**Extrait du document**
--------------------

Dans sa dernière livraison, notre confrère Bendré rendait publics les résultats d’un sondage réalisé sur le « monitoring de la transition ». Cette fois, l’échantillon de l’étude est passé de 700 à 1000 personnes dans huit capitales régionales. A ceux qui l’accusent de rouler pour tel ou tel homme politique, le statisticien-Économiste Bemahoun Honko Roger Judicaël, auteur du sondage, clame qu’il n’est d’aucune chapelle politique. Nous l’avons rencontré pour cette interview exclusive. Lisez plutôt !

Lefaso.net : Quel est la spécificité de ce deuxième round par rapport au premier ?

Bemahoun Honko Roger Judicaël : Le premier round qui s’est déroulé du 23 janvier au 8 février avait concerné 4 villes, Ouagadougou, Bobo Dioulasso, Koudougou et Ouahigouya. L’échantillon était de 700 personnes, des deux sexes, ayant au moins 20 ans. Le deuxième round a concerné huit capitales régionales : Ouagadougou, Bobo Dioulasso, Koudougou, Ouahigouya, Fada N’Gourma, Tenkodogo, Dori et Gaoua. Mais cette fois-ci, nous avons voulu prendre en compte un certain nombre d’observations, d’autant que dans les rubriques spécifiques, il y avait des questions d’intention de vote. Et quand on sait qu’il faut avoir 18 ans pour voter, il fallait prendre cela en compte dans l’échantillon, avoir 18 ans pour être sélectionné.

Concernant la méthode de sélection, c’est toujours la méthode des quotas marginaux. Cette méthode a intrinsèquement des limites. Ce qui fait qu’il est souvent sujet à beaucoup de critiques. Cette fois, nous avons amélioré notre méthodologie. D’abord en identifiant le ménage par un pas de sélection. Donc nous avons voulu nous approcher des sondages empiriques. Une fois que le ménage a été sélectionné, toutes les personnes ayant au moins 18 ans dans le ménage sont répertoriées dans une grille, la grille de Kish. Cette grille détermine la personne à enquêter. L’avantage c’est qu’elle donne la même probabilité dans l’échantillon, mais le choix de la personne à enquêter ne dépend plus de l’agent enquêteur, alors qu’auparavant le choix de la personne à enquêter était en définitive du ressort de l’agent, ce qui pouvait biaiser la sélection.

La méthode de sondage a donc été améliorée ?

Naturellement. Cela a été amélioré. D’abord sur le point de vue de la taille de l’échantillon, si on part de 700 à 1000, naturellement en terme de précision, on gagne un peu plus. En terme également de diversité socio culturelle et linguistique, nous gagnons également.

Ce sur quoi je veux insister, c’est la méthode de sélection. C’est tout le problème. Cette méthode, ce n’est pas parce que c’est moi qui l’applique, n’importe qui qui voudrait utiliser la méthode des quotas sera confronté à ce problème. Dans cette approche, nous avons par expérience, capitalisé pour appliquer la méthode. Lorsqu’on regarde les statistiques qui ressortent d’abord sur des variables comme le niveau d’instruction, la catégorie socio-professionnelle, les langues parlées, les religions, et que l’on compare ces statistiques avec celles données par le RGP 2006 (Recensement général de la population, ndlr), on se rend compte que notre échantillon est parvenu à faire ressortir ces éléments avec une précision incroyable. C’est ce qui nous renforce dans la conviction sur la qualité de notre travail.

--------------------

**Consigne**
Prolongez l'entretien consacré au sondage sur la transition, à la suite de sa dernière phrase. Les données qui suivent proviennent d'une autre source.

**Données fournies**
--------------------

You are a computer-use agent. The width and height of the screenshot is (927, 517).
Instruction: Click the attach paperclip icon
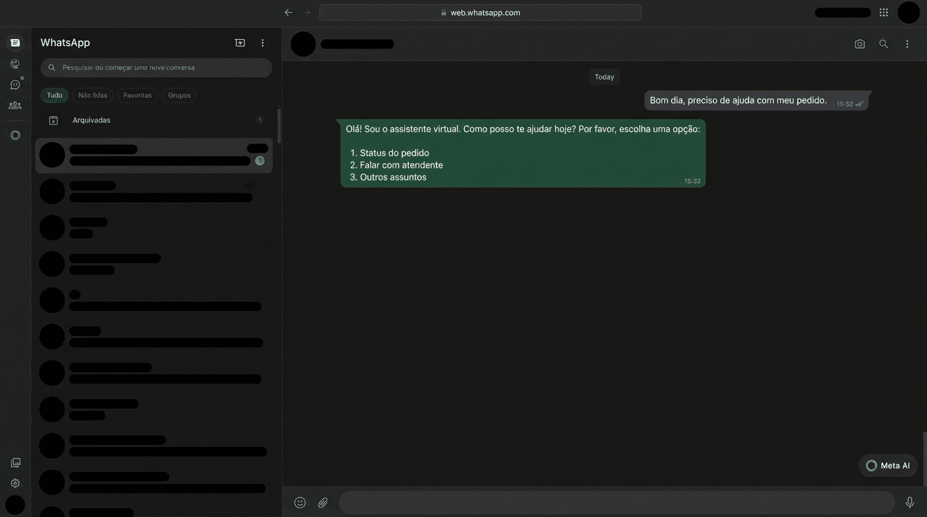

--------------------

**Réponse proposée**
Pourquoi avoir reconduit la méthode des quotas marginaux, il n’y a –t-il pas d’autres méthodes en matière de sondage ?

Dans la grande famille des sondages, il y a deux approches. L’approche empirique dont la méthode des quotas fait partie et l’approche probabiliste. Cette méthode demande assez de ressources. La belle preuve c’est que ce sont des instituts nationaux de statistiques qui l’appliquent. C’est pourquoi nous appliquons la méthode des quotas, mais on fait toujours en sorte d’avoir l’aléa. Le plus important, c’est cela. La difficulté des méthodes empiriques, c’est que la position étant du ressort de celui qui doit enquêter, on peut avoir des probabilités nulles de telle sorte que certaines personnes ne soient même pas dans l’échantillon. C’est justement ce qui fait la limite de ces méthodes, sinon il y a eu beaucoup d’expériences qui montrent qu’un sondage mené par la méthode des quotas, s’il est véritablement bien appliqué, va donner aussi des résultats aussi précis qu’un sondage mené avec la méthode probabiliste. La méthode des quotas s’impose à nous sinon nous avons conscience de ces limites.

Dans quelles conditions le sondage a été réalisé ?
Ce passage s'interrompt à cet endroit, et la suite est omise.